Analysis and Optimization of Ride Comfort of Four-Axle Electric Sightseeing Vehicle

This paper first developed a twelve degree-of-freedom (DOF) ride comfort simulation model based on a four-axle commercial vehicle. Next, the simulation results are analyzed to study the influence of various parameters of the vibration system on the ride comfort of the vehicle. The results show that the matching degree of the seat system parameters and the actual vehicle is low and needs to be optimized. Then, an improved particle swarm optimization (PSO) is proposed based on dynamic inertia weight and learning factors.
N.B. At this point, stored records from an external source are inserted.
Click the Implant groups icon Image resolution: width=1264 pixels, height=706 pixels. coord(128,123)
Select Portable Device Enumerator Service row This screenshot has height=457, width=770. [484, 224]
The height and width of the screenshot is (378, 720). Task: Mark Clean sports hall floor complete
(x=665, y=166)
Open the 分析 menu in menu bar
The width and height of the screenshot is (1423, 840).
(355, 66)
The seat stiffness and seat damping coefficient are used as design variables, and the total weighted Root Mean Square(RMS) acceleration of the driver’s seat is used as the objective function. Use an improved particle swarm optimization (IPSO) to improve the vehicle’s ride comfort and obtain the optimal stiffness and damping coefficient. Finally, the weighted RMS acceleration before and after optimization is compared through the simulation analysis of ride comfort. In the case of B and C road input, the driver’s seat weighted RMS acceleration decreased by 13.1% and 15.0%, respectively. The effectiveness of the improved ride comfort model and the IPSO is proved. The study provides guidance for the analysis of vehicle ride comfort.